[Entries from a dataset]
____
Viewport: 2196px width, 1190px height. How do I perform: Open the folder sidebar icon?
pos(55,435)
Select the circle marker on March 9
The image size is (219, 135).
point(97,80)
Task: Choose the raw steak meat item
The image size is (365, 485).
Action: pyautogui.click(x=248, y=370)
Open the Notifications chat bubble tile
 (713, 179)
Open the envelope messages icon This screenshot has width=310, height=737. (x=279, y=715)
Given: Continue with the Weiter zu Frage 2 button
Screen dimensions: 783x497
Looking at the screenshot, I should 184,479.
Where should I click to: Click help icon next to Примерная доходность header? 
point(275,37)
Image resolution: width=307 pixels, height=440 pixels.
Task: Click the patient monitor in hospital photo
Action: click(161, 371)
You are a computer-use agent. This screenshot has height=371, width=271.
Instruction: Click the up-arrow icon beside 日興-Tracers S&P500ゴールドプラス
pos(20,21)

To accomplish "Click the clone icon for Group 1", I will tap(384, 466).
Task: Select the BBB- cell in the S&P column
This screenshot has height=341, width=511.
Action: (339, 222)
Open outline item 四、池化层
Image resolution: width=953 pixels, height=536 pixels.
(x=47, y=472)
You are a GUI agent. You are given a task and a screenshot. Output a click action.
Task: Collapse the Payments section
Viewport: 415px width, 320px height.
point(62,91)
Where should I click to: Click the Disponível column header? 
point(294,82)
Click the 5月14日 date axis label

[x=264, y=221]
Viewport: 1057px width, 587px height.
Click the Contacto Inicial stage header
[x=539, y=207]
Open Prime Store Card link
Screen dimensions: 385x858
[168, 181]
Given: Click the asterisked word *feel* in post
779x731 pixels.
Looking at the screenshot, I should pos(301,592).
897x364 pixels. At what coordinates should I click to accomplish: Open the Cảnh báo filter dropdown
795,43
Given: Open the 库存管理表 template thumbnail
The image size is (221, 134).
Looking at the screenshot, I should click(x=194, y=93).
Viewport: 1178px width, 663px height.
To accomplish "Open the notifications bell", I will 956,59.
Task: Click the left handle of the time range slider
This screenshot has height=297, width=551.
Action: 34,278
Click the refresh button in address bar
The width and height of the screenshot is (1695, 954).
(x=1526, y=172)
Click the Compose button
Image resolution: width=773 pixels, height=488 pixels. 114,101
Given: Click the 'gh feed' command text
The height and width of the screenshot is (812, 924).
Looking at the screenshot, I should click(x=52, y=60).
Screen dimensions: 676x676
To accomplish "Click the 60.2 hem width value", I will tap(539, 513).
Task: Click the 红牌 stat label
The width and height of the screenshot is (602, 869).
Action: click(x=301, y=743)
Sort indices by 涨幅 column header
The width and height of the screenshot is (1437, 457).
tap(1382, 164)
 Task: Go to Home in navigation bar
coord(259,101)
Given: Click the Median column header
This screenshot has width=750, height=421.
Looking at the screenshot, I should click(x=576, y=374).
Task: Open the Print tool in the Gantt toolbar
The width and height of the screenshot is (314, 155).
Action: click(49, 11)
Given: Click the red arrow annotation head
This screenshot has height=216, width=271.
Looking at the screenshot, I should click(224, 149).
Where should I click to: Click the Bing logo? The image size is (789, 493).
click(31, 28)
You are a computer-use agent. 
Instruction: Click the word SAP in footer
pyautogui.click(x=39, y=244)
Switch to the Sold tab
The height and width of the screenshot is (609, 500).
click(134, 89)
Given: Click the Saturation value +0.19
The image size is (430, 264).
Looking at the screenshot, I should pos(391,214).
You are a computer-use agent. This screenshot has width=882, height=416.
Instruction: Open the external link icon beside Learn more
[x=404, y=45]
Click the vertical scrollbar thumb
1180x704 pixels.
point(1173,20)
____
In the records, from the line holding "Screen dimensions: 676x676" through the end, inclusive, change "computer-use agent" to "GUI agent" and write those lines out again with nothing else altered.

Solution to this exercise:
Screen dimensions: 676x676
To accomplish "Click the 60.2 hem width value", I will tap(539, 513).
Task: Click the 红牌 stat label
The width and height of the screenshot is (602, 869).
Action: click(x=301, y=743)
Sort indices by 涨幅 column header
The width and height of the screenshot is (1437, 457).
tap(1382, 164)
 Task: Go to Home in navigation bar
coord(259,101)
Given: Click the Median column header
This screenshot has width=750, height=421.
Looking at the screenshot, I should click(x=576, y=374).
Task: Open the Print tool in the Gantt toolbar
The width and height of the screenshot is (314, 155).
Action: click(49, 11)
Given: Click the red arrow annotation head
This screenshot has height=216, width=271.
Looking at the screenshot, I should click(224, 149).
Where should I click to: Click the Bing logo? The image size is (789, 493).
click(31, 28)
You are a GUI agent. 
Instruction: Click the word SAP in footer
pyautogui.click(x=39, y=244)
Switch to the Sold tab
The height and width of the screenshot is (609, 500).
click(134, 89)
Given: Click the Saturation value +0.19
The image size is (430, 264).
Looking at the screenshot, I should pos(391,214).
You are a GUI agent. This screenshot has width=882, height=416.
Instruction: Open the external link icon beside Learn more
[x=404, y=45]
Click the vertical scrollbar thumb
1180x704 pixels.
point(1173,20)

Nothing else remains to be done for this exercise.